LA CARITA PASTORALE DEL PRESBITERO

di Azzolino Chiappini

Caritas: una parola chiave del linguaggio cristiano, che ritroviamo centrale, per esempio, in tutta la riflessione di sant'Agostino. Questa riflessione vuole coniugare caritas in maniera particolare con il ministero presbiterale. E questo si può fare in modi diversi.

Uno dei modi migliori mi è sembrato quello di partire dal significato del presbiterato. Se si considera la storia dei ministeri, si constata che fin dall'inizio, da quando, con sant'Ignazio di Antiochia, si ha la divisione del ministero ordinato secondo la struttura tradizionale nella Chiesa, la coscienza del ministero ordinato è chiara.

La storia bimillenaria ci mostra però che in tempi diversi sono stati messi accenti differenti per spiegare il presbiterato, come anche sono stati diversi i modi di esprimere i rapporti tra presbiteri e vescovi.

C'è però un dato che si è fatto sempre più chiaro nella storia (fino ai documenti del Vaticano II, per esempio Sacrosanctum Concilium) e che permette di dire un rapporto particolare tra ministero presbiterale e servizio del corpo di Cristo.

Certo il servizio del corpo di Cristo nell'eucaristia, memoriale del Signore, crocifisso e risorto, è il momento più forte del ministero " sacerdotale" (episcopale e presbiterale): perché quella celebrazione è anche culmen et fons nell'esistenza della Chiesa.

Dire che il presbitero è al servizio del corpo di Cristo significa anche dire che è al servizio della Chiesa. L'espressione " corpo di Cristo " nella tradizione è riferita sia (e potremmo dire indistintamente) alla Chiesa, sia al corpo di Cristo nell'eucaristia.

Il prete, nel presbiterio e con il vescovo, è al servizio del Christus totus: al servizio del corpo di Cristo-Chiesa perché (in virtù del sacramento dell'ordine) al servizio del corpo di Cristo-eucaristia.

Questo è l'orizzonte, che spiega e dà tutto il suo significato alla " carità pastorale ": è un servizio continuo, pieno, senza riserve, di Cristo, il Signore risorto, e della Chiesa che in lui si identifica.

Non si tratta, di fronte alle difficoltà odierne, di immaginare una classe di specialisti, che sono sopra o fuori la comunità. E’ però importante scoprire o riscoprire ciò che è essenziale nell'esistenza presbiterale e, di conseguenza, nella carità pastorale dei presbiteri. Senza la riscoperta dell'essenziale, saremo sempre davanti a crisi, e non alle crisi utili alla crescita, ma a quelle sterili.

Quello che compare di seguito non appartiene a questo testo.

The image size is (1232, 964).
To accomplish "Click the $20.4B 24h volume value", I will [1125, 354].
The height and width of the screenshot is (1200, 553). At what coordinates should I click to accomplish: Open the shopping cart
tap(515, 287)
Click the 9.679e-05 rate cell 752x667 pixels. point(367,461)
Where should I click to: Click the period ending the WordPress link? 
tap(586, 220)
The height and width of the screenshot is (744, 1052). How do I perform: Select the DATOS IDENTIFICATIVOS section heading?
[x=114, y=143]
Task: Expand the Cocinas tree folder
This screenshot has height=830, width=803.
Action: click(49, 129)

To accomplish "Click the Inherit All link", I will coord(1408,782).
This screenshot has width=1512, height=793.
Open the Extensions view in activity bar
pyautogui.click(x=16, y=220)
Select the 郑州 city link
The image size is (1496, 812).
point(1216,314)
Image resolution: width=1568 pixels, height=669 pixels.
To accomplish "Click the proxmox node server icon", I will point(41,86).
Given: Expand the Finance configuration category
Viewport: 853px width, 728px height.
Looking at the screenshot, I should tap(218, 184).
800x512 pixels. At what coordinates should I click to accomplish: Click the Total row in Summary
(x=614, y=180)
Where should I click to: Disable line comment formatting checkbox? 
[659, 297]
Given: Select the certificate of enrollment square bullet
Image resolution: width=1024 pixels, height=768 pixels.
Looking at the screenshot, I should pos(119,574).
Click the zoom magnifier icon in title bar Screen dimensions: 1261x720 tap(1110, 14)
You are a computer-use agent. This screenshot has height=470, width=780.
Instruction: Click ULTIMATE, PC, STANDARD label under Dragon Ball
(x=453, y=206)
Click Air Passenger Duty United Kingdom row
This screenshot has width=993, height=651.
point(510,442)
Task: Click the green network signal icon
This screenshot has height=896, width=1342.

Tra altro, l'idea di servire Cristo nella sua totalità - il Chistus totus - fa subito capire come sono inadeguate, anzi spesso negative, certe immagini correnti e certa prassi relative al presbiterato. Penso, in particolare, a una certa immagine dei prete come funzionario o impiegato; dunque, limitata a ore, settori, uffici. Il presbitero può anche esser chiamato ad assumere compiti non immediatamente o strettamente ministeriali-presbiterali. Ma sempre deve agire secondo la grazia del sacramento che abilita e rende capaci di quel servizio pastorale di carità al Cristo-eucaristia e al Cristo-Chiesa.

In sintesi: l'ordo presbiterale mette al servizio del corpo di Cristoeucaristia, che è anche il corpo di Cristo-Chiesa. E questo servizio pastorale si può compiere soltanto con la totalità dell'" essere per ". Con una caritas che, in qualche modo, ripete quella di Cristo.

Ritroviamo il tema della carità pastorale in due testi. Uno, fondatore, nella Scrittura. E l'altro dalla grande tradizione ecclesiale.

Il testo biblico è quello del giovedì santo, e prima ancora del culmine della vita di Gesù, dove, come in una parabola per azioni egli manifesta il suo " essere per ", il suo pro-esistere. E la lavanda dei piedi: gesto che vescovi, ma anche presbiteri possono compiere secondo il rito. " Se dunque io, il Signore e il Maestro, ho lavato i vostri piedi, anche voi dovete lavarvi i piedi gli uni gli altri. Vi ho dato infatti l'esempio, perché come ho fatto io, facciate anche voi " (Gv 13,12-15). E la parola di Colui che è venuto non per essere servito ma per servire.

San Gregorio Magno è stato il primo, e forse già prima di essere vescovo di Roma, a chiamarsi "servo dei servi di Dio".